Former math professor counting his blessings as he hits 100

Max Stein

World War II veteran and longtime CSU sports fan will be honored during
CSU-Wyoming basketball game.

The first time Max Stein drove along College Avenue, on his way to Casper, Wyoming, he remembers being interrupted – the city’s one and only stoplight, at the corner of College and Mountain avenues, had turned red.

“I remember thinking at the time, that’s a place I’d like to teach,” he said. “It was Colorado A&M back then, but it was a really pretty campus, and Fort Collins just seemed like the type of place I’d like to spend the rest of my life.”

Max Stein
Stein, shown here in his CSU office in 1977, was a longtime season ticketholder for CSU football and men’s basketball.

A few years later – in 1955 – Stein’s premonition came true. He accepted a position as a professor of mathematics at the soon-to-be renamed Colorado State University, and he and his wife, Judith, moved into a small house on West Olive Street, just two blocks from City Park. Fort Collins had fewer than 20,000 residents, and the university had 4,992 students.

Fast-forward 64 years: Fort Collins’ population has exploded to more than 160,000, and CSU has nearly 35,000 students. And there are now more than 180 traffic signals in Fort Collins.

Throughout that time there has been one constant: Stein, who just celebrated his 100th birthday and still lives, by himself, in that small house on West Olive Street.

“I’ve been lucky enough to visit 47 countries and been all around the United States, and I’ve never found another place I would rather be – especially Wyoming,” he said with a laugh, poking fun at son-in-law Steve Smoot, a Wyoming resident and loyal Cowboys fan.

Humble beginnings

Stein was born in a small Missouri town in 1919. He loved sports – especially basketball – and had a gift for mathematics. His high school was so small it had no gym, and he remembers playing games against other schools on dirt courts outside.

He went to college and tried out for the basketball, track and football teams – which is interesting.

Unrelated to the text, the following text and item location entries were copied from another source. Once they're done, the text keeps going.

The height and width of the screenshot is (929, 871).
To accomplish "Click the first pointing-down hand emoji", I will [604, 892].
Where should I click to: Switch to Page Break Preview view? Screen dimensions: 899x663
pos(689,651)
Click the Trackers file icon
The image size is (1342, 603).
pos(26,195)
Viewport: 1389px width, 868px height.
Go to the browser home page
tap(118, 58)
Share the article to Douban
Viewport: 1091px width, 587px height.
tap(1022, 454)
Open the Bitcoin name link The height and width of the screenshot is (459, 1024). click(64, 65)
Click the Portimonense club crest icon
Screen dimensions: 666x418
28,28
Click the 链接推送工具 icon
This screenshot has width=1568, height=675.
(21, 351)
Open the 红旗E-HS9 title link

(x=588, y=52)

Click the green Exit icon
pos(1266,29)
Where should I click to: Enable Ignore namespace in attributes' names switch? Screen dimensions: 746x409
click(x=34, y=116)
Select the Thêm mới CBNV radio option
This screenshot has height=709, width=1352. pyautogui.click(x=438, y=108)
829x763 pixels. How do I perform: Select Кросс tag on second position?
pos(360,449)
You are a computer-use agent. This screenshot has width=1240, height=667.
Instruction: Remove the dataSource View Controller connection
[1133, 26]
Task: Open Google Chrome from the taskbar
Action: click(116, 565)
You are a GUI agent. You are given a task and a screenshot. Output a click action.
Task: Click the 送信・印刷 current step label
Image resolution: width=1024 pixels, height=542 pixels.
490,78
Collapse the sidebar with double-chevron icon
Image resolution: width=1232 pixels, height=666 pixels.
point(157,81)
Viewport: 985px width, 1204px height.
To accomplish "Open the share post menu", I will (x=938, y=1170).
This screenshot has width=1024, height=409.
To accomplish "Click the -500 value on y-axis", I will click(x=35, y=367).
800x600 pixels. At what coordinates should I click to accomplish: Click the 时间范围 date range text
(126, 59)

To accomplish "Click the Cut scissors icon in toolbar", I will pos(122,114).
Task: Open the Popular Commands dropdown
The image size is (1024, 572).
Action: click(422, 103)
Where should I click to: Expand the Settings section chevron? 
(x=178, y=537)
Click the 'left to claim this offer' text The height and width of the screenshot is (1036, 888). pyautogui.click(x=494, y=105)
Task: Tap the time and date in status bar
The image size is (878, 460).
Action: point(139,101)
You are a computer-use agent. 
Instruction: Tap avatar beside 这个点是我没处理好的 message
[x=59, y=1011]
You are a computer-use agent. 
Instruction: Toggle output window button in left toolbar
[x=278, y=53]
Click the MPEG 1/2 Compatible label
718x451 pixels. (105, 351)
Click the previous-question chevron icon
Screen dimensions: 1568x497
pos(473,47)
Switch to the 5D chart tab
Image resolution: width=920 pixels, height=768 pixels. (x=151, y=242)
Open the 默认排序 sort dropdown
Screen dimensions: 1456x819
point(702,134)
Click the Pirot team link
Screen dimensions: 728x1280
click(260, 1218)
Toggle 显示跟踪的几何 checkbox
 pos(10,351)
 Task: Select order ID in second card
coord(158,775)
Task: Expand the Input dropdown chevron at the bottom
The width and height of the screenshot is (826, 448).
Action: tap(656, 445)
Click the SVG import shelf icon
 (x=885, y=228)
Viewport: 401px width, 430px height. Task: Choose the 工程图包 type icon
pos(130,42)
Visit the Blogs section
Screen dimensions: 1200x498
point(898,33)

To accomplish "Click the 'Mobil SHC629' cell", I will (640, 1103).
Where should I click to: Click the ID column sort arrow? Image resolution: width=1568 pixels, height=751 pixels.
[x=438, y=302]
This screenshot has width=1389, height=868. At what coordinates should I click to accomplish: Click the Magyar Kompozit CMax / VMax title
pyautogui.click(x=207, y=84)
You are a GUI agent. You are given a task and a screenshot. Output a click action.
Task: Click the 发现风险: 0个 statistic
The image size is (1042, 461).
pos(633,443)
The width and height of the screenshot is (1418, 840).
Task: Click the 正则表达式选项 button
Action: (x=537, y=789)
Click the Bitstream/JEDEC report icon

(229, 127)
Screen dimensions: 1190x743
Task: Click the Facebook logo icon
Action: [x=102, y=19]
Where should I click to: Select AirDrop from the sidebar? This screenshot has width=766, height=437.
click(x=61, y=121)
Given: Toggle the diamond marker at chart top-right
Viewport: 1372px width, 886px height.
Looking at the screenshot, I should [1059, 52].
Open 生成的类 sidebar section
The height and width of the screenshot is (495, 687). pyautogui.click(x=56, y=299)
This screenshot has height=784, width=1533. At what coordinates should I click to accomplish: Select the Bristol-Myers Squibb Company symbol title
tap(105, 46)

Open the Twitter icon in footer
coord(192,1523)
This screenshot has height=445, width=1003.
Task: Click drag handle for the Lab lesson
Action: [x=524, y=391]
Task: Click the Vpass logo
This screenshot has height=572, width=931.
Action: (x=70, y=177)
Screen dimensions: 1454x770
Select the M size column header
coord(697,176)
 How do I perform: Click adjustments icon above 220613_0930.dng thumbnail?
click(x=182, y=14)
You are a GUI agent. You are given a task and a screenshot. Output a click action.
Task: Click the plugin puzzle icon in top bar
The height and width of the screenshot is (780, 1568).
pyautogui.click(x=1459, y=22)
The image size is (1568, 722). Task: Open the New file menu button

“I had never seen a game of football in my life,” Stein laughed. “I got quite an education.”

Always a teacher

He taught math and coached high school basketball for a time before earning his master’s degree from the University of Iowa. By that time, World War II was raging, and he was legal guardian to his younger brother (both parents had died). He registered for the draft in 1941 and was deferred because of his teaching and guardianship, but opted to enlist shortly after marrying Judith in 1943.

Max Stein
Stein with his wife, Judith, during World War II. They were married nearly 50 years before Judith’s death in 1993.

Stein’s talent for math and college degree allowed him to enter the Navy as an ensign, and he was assigned to a unit being trained to teach radar systems to pilots. He spent the rest of the war in Hawaii.

He vividly remembers the day Japan surrendered, ending the war in 1945.

“I was rooming with a bunch of pilots, and there was quite a celebration,” he said. “They had used up all of their rations to get beer, and they were pretty wild. I have never had a drink or smoked a cigarette in my life, but I used some of my rations to get them some more beer.

“I’m not sure if non-drinking has contributed to my longevity, but I do know I’ve been to a lot of funerals of drinkers and smokers.”

Coming to CSU

Stein returned to the University of Iowa to earn his Ph.D. in mathematics before accepting a teaching position at CSU, where he became a force on the faculty. He not only helped establish the master’s program in math and mentor its first students, he established the Ph.D. program and was advisor to CSU’s first mathematics doctoral candidate.

He went on to teach 35 years before retiring in 1990. When he started at CSU, he was making $110 per month on a nine-month contract. When he left, he was earning $33,000 per year.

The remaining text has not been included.